Entries
---
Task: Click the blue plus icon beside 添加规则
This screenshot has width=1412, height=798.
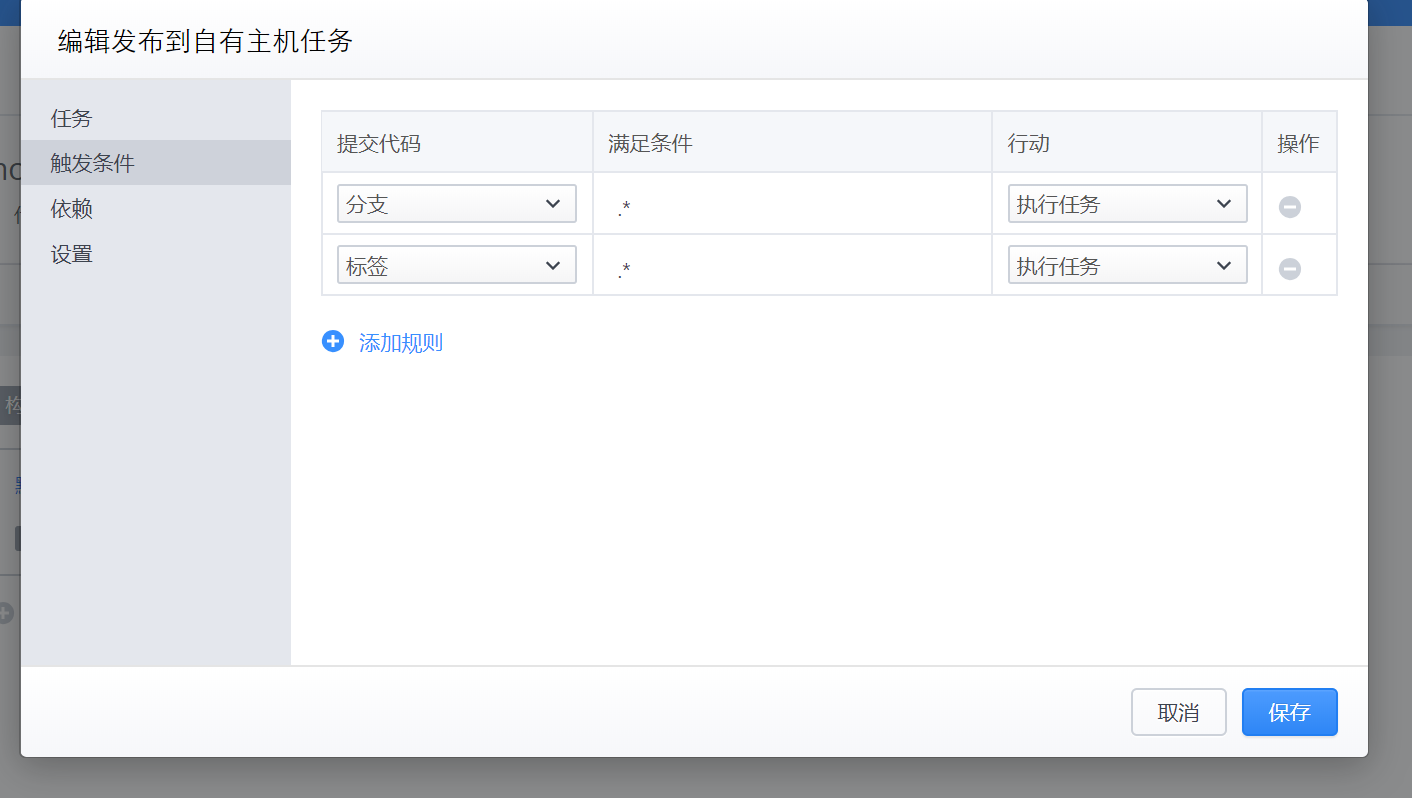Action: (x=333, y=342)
---
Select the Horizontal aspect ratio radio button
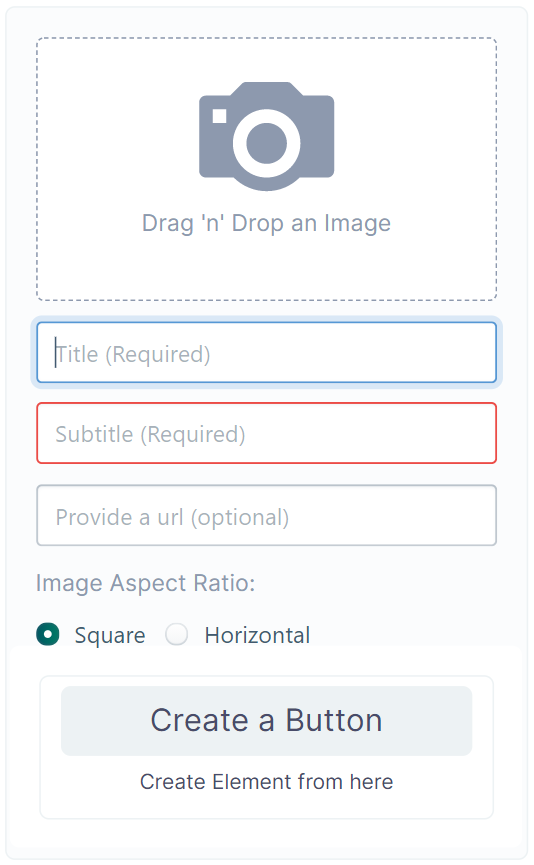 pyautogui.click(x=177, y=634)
---
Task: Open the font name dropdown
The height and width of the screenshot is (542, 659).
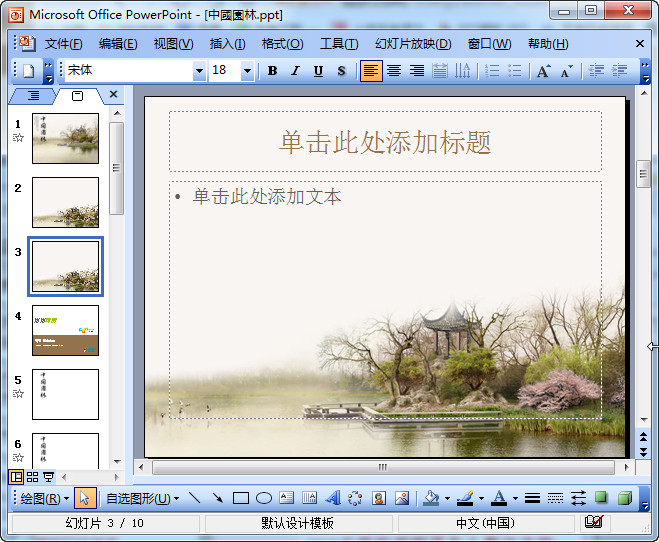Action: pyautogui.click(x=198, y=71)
---
Given task
Return the records word for word, beginning at the line containing "Select the Horizontal" and continuing through the line containing "pyautogui.click(x=177, y=634)". Leave out the pictures.

Reply to the task
Select the Horizontal aspect ratio radio button
 pyautogui.click(x=177, y=634)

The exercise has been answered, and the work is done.